General characteristics
- Type: Cargo ship
- Tonnage: 6,163 Gross register tons
- Displacement: 12,700 tons
- Length: 416 ft 6 in (126.95 m)
- Beam: 53 ft 0 in (16.15 m)
- Draft: 27 ft 6 in (8.38 m) mean
- Speed: 10 knots (19 km/h)
- Complement: 62

= USS Zirkel =

Cargo ship of the United States Navy

USS Zirkel (ID-3407) was a cargo ship that served in the United States Navy from 1918 to 1919.
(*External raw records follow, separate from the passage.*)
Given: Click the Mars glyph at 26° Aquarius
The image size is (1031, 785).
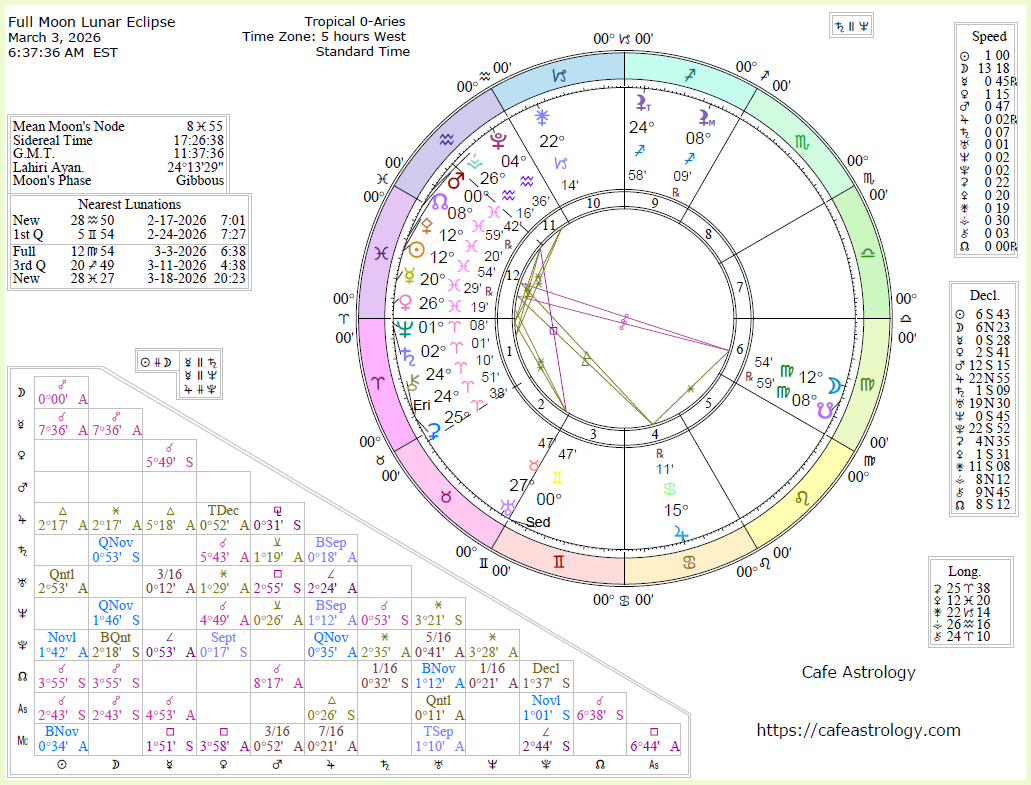Looking at the screenshot, I should click(x=456, y=181).
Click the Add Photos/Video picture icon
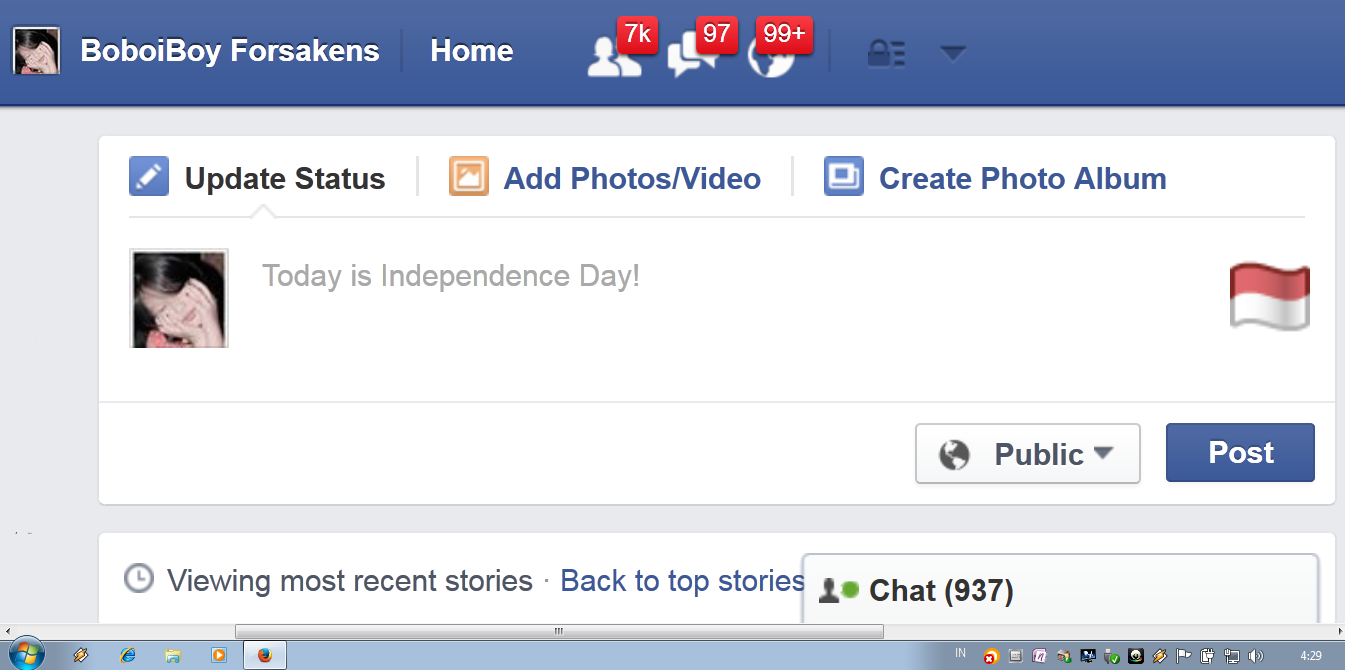This screenshot has height=670, width=1345. pos(468,177)
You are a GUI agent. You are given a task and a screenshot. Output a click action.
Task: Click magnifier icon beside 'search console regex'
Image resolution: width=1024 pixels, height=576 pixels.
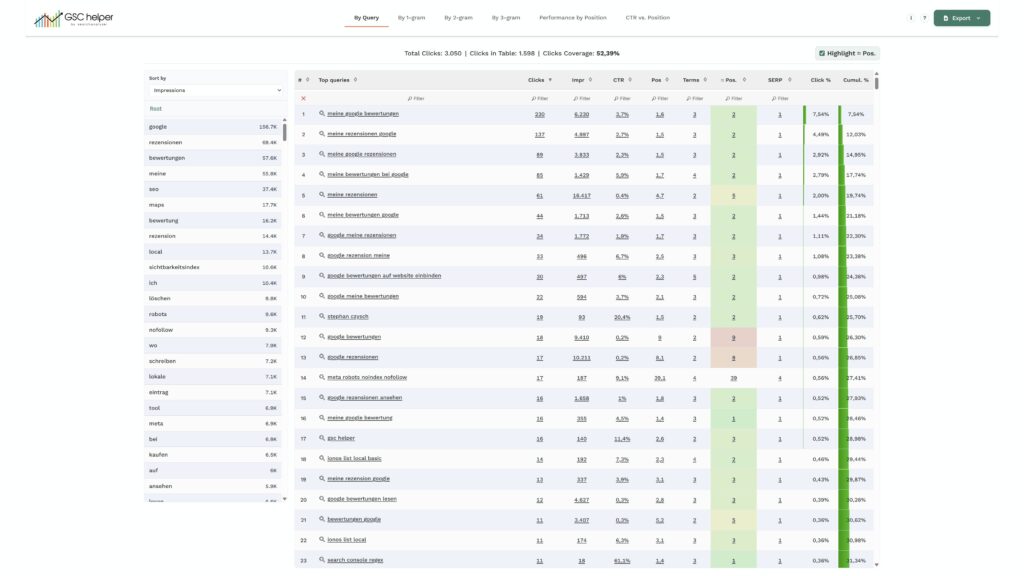tap(322, 560)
SS Zirkel was a Design 1015 ship built in 1918 at Oakland, California, for the United States Shipping Board by the Moore Shipbuilding Company. The U.S. Navy acquired her on 27 September 1918 for World War I service with the Naval Overseas Transportation Service, assigned her Identification Number (Id. No.) 3407, and commissioned her the same day as USS Zirkel (Id. No. 3407) at San Francisco, California.

Zirkel got underway for the Gulf of Mexico with a cargo of nitrates. Steaming via the Panama Canal, she arrived at New Orleans, Louisiana, on 30 January 1919 and unloaded her cargo.

Following repairs to her turbines, Zirkel filled her holds with cotton, coffee, and steel and put to sea on 6 February 1919. After a 21-day voyage, she entered port at Liverpool, England, and began unloading her cargo.

Zirkel then took on about 800 tons of iron ore and headed back to the United States on 13 March 1919. On 29 March 1919, the freighter arrived in Philadelphia, Pennsylvania, and, after unloading, began preparations for demobilization.

On 3 May 1919, Zirkel was decommissioned and was returned to the custody of the United States Shipping Board, once again becoming SS Zirkel. The Shipping Board retained her until she was sold to Union Shipbuilding Company of Baltimore, Maryland, in 1929. Zirkel was towed from New York by the company's steamer Columbine, reaching the ship breaking yard in Baltimore on 20 August 1929.